▶ [PROBLEM DESCRIPTION]: One line at a time, check the entries below for the word "agent", and copy each line that has it.
BEGIN AVAILABLE DATA
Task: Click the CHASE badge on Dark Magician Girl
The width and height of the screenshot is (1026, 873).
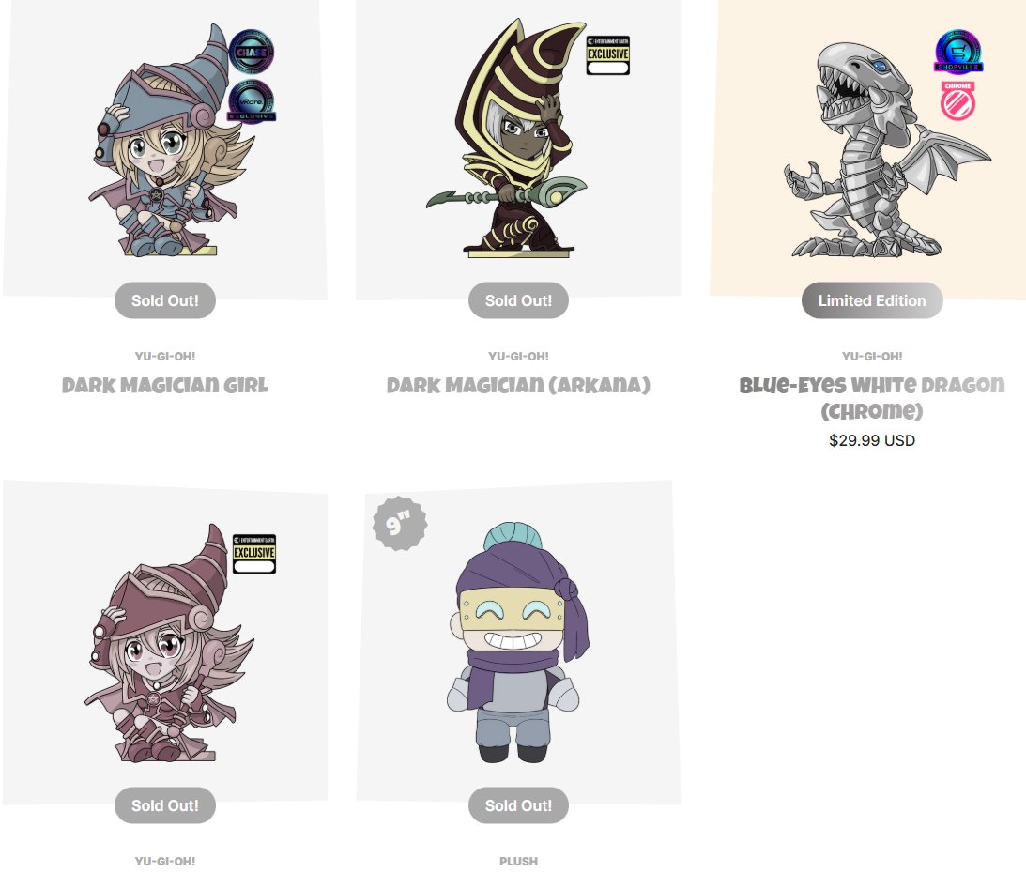Action: pyautogui.click(x=252, y=51)
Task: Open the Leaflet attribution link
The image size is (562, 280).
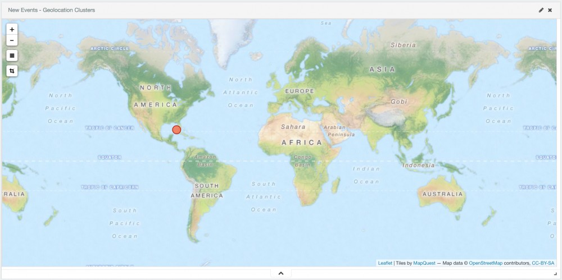Action: tap(385, 263)
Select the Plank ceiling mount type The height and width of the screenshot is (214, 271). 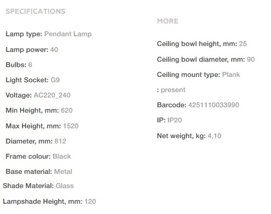pyautogui.click(x=231, y=75)
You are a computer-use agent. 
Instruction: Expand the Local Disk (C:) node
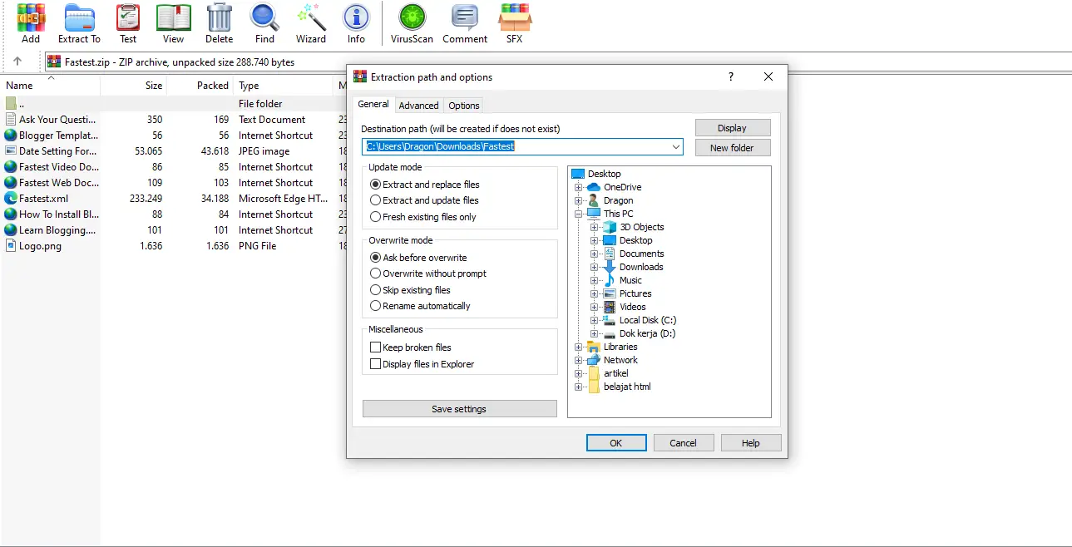595,320
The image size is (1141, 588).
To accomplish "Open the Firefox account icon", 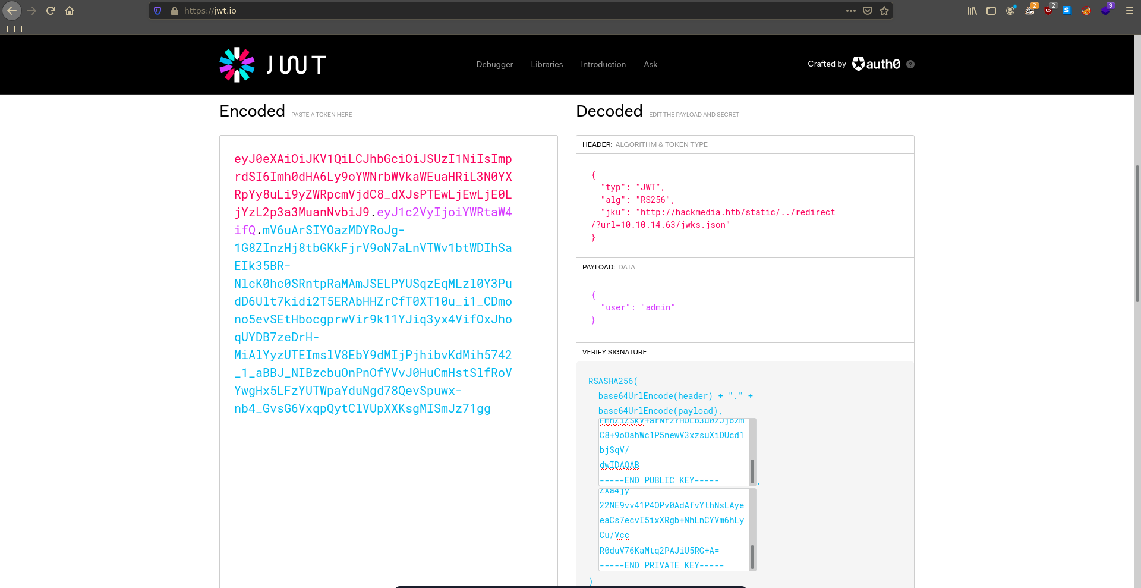I will pyautogui.click(x=1010, y=11).
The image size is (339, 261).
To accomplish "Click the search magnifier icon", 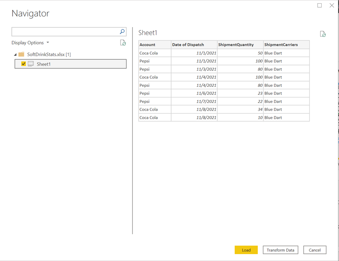I will pos(121,31).
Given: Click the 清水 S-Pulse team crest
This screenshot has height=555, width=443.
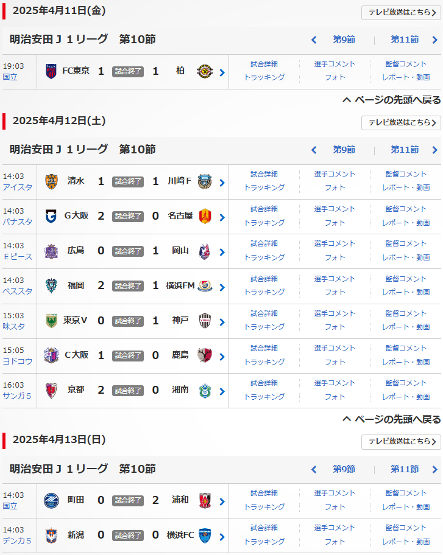Looking at the screenshot, I should (51, 181).
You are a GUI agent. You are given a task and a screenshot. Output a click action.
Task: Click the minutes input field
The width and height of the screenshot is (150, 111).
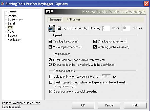point(126,28)
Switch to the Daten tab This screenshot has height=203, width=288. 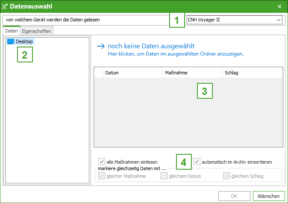(12, 31)
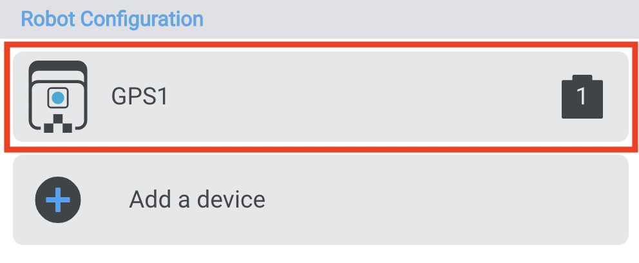Open GPS1 sensor configuration

click(320, 97)
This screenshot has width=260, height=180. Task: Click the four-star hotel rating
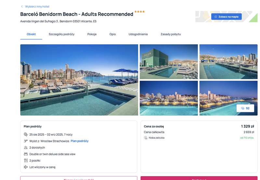pyautogui.click(x=139, y=12)
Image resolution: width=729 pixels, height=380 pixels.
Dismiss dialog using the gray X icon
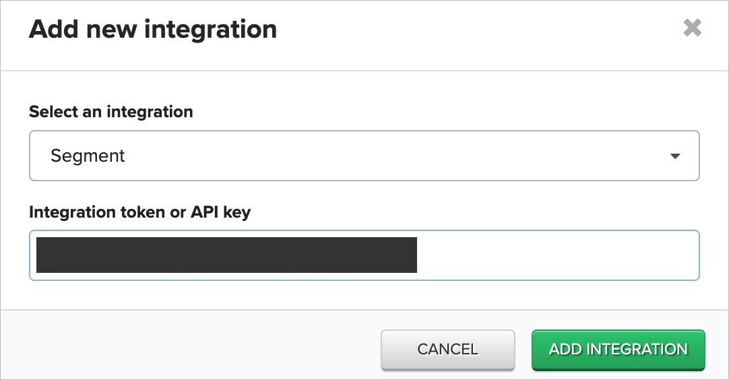click(x=692, y=28)
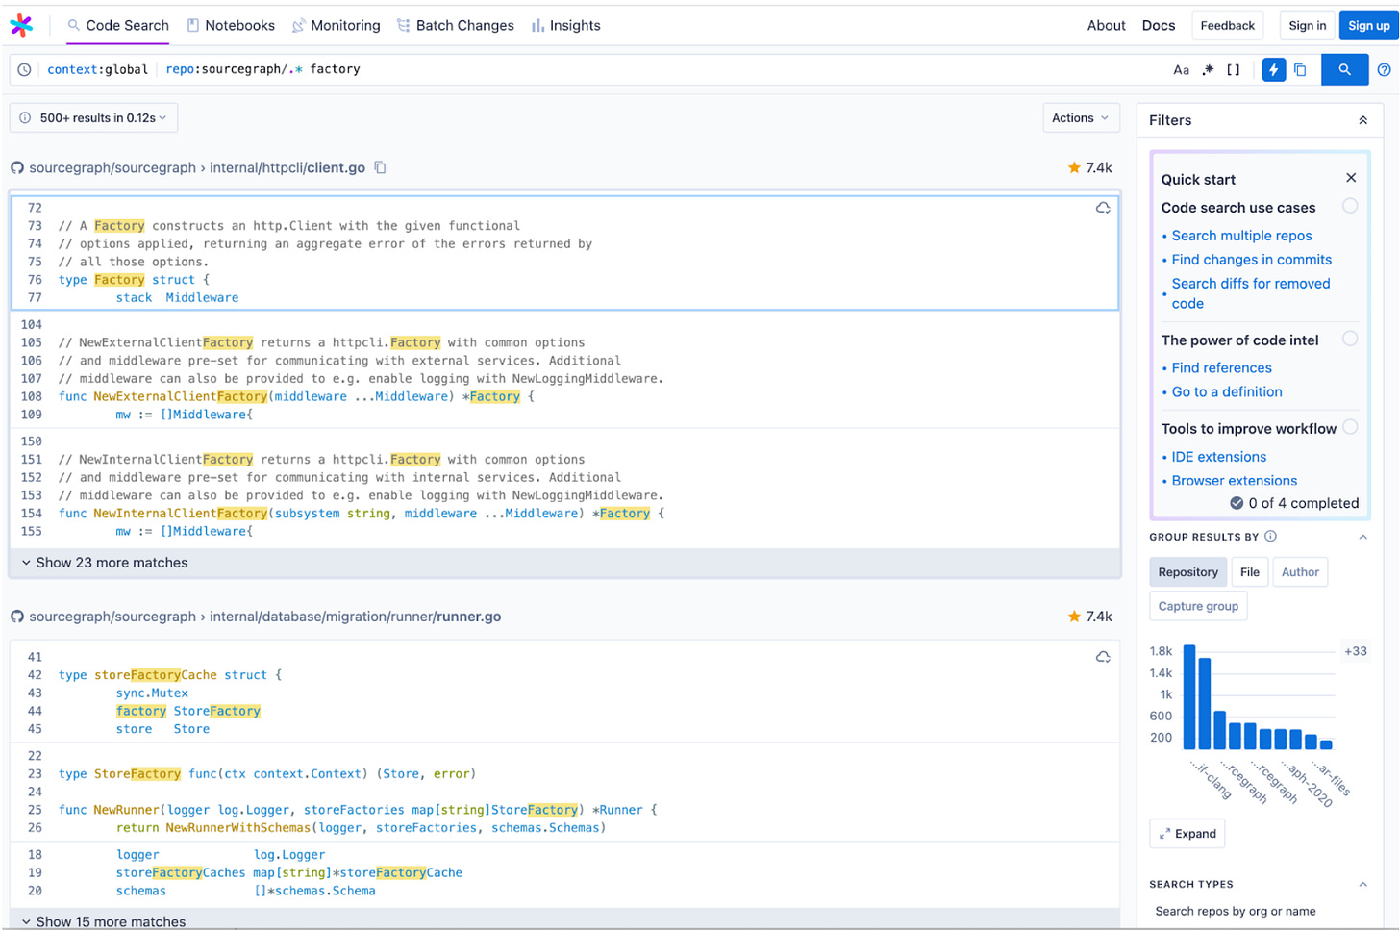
END AVAILABLE DATA
▶ [REPLY TO THE TASK]:
You are a computer-use agent. 
You are a GUI agent. You are given a task and a screenshot. Output a click action.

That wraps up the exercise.